*Task to carry out*:
The answer must be a single number: how many lines in the entries below contain the word "grid".

Saved data entries:
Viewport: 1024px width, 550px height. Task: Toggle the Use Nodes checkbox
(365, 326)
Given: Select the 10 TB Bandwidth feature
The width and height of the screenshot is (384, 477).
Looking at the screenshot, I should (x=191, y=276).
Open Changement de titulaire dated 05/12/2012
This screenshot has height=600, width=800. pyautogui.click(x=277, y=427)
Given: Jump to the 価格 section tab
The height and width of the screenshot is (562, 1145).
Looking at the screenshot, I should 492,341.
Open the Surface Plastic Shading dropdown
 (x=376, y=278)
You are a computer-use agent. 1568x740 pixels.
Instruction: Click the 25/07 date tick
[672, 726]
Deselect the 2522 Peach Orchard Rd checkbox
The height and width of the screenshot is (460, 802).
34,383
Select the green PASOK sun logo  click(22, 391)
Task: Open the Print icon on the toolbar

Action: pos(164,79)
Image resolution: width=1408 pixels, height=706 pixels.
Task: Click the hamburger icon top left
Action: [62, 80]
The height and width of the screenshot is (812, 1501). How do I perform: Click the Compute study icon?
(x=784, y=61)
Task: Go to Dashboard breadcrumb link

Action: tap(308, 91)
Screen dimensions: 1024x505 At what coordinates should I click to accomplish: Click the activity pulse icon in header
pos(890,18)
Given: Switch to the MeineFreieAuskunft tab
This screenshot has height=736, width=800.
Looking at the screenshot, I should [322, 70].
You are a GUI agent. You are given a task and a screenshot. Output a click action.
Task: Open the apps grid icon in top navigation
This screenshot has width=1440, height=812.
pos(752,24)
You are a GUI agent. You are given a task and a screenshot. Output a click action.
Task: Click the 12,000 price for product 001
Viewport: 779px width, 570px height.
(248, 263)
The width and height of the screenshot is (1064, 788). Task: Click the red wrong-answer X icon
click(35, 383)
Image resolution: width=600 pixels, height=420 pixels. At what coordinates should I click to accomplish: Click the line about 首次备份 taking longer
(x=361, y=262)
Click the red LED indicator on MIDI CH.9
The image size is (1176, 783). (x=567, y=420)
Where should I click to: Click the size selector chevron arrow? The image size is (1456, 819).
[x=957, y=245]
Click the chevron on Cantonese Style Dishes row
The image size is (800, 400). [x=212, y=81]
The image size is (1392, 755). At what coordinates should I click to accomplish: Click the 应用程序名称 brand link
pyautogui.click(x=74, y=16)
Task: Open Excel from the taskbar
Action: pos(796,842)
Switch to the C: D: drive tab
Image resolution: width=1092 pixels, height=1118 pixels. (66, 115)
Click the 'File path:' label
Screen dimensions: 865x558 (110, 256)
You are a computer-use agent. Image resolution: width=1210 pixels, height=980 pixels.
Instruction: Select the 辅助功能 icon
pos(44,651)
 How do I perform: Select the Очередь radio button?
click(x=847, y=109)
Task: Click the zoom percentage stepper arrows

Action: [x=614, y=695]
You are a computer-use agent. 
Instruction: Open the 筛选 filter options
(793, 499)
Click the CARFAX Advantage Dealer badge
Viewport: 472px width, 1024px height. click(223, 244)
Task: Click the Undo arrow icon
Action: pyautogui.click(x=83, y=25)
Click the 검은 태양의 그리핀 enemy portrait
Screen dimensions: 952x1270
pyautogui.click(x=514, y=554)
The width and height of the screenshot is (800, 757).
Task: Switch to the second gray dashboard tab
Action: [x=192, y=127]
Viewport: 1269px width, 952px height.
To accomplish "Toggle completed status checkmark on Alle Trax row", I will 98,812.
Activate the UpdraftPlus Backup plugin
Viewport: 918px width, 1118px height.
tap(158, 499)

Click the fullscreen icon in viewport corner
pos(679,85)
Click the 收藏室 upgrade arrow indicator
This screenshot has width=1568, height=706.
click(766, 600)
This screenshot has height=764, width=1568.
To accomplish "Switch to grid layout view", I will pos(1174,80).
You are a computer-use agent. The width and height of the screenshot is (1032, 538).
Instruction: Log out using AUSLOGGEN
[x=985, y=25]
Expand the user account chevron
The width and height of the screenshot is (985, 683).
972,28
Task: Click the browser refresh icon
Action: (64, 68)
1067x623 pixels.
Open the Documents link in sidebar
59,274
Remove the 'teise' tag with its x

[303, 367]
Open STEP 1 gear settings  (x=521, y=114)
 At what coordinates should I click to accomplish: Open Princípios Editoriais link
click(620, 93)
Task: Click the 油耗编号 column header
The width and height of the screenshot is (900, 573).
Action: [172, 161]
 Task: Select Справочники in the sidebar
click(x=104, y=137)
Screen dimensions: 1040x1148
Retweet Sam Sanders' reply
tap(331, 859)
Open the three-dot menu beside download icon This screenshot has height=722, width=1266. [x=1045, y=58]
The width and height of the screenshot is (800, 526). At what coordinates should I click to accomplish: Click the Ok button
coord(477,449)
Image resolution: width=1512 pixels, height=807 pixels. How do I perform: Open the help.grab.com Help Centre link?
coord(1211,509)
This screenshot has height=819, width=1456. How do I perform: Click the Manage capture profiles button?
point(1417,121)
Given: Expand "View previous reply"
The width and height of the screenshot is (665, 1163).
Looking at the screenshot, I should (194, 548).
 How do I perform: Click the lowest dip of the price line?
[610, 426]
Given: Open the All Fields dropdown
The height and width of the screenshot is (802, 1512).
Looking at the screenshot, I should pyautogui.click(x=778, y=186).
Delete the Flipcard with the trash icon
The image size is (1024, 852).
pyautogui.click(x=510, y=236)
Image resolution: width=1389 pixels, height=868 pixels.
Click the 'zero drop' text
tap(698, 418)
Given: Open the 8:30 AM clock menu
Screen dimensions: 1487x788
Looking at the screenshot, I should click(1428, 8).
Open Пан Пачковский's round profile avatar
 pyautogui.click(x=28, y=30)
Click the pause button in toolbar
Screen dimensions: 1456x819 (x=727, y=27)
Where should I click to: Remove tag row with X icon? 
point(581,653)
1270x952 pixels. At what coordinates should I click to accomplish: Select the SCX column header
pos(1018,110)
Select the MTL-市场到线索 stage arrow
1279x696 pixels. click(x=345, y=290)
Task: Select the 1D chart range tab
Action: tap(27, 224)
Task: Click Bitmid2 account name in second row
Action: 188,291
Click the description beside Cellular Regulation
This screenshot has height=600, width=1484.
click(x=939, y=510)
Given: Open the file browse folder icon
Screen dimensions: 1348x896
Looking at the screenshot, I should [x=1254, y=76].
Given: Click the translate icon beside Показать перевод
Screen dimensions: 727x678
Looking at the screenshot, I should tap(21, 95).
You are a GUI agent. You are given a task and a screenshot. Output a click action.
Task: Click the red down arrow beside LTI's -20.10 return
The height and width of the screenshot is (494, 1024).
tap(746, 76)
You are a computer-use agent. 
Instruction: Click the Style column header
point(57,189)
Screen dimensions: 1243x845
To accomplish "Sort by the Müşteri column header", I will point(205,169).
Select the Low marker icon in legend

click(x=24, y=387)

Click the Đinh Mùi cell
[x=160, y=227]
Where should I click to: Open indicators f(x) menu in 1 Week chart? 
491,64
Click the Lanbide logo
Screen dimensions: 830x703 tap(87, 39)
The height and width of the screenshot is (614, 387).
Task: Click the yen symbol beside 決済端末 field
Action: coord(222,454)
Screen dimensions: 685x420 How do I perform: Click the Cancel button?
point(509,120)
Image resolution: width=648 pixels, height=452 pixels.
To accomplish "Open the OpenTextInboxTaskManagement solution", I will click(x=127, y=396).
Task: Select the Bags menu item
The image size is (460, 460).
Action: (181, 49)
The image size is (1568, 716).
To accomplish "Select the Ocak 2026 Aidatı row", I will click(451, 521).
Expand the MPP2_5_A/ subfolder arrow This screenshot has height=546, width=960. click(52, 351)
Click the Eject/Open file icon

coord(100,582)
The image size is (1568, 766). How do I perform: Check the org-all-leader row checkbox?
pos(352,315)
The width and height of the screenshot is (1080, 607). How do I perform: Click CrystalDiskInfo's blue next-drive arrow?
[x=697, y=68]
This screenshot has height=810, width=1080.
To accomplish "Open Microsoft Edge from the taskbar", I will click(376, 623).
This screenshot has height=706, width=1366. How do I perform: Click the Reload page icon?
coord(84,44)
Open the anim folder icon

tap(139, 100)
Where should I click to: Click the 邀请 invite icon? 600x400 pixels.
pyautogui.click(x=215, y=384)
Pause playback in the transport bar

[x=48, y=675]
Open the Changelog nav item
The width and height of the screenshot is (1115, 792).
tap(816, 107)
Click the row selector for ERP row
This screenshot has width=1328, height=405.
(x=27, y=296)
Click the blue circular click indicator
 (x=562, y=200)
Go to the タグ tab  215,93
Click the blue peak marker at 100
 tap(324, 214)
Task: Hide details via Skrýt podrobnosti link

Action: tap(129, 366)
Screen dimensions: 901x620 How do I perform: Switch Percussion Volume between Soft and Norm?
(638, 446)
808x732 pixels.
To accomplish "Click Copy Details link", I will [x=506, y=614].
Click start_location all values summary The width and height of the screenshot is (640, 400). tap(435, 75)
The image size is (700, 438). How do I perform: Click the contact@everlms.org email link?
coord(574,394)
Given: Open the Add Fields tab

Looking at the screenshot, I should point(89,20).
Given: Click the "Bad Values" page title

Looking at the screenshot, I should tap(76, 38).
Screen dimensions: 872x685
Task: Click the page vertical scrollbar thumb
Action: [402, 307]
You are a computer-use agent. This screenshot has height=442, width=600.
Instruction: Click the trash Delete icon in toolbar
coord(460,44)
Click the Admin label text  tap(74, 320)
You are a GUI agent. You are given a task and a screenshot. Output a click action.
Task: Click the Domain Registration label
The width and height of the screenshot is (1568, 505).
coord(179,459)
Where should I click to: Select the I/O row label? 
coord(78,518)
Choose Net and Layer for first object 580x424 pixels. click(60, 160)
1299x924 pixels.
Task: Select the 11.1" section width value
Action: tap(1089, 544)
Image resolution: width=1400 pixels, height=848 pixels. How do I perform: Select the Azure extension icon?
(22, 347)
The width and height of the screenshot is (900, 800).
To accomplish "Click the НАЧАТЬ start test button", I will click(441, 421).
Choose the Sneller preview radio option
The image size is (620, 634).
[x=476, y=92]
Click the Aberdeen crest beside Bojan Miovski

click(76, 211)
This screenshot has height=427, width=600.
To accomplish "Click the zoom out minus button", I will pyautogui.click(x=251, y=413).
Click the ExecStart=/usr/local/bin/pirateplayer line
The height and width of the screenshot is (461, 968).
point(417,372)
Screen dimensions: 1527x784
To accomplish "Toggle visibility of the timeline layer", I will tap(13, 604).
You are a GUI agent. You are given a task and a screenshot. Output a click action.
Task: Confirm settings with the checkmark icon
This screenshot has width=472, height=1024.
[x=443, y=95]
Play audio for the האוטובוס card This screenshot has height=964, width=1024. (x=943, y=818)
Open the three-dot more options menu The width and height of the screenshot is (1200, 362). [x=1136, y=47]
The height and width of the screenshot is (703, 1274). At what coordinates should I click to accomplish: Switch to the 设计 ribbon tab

*Solution*:
2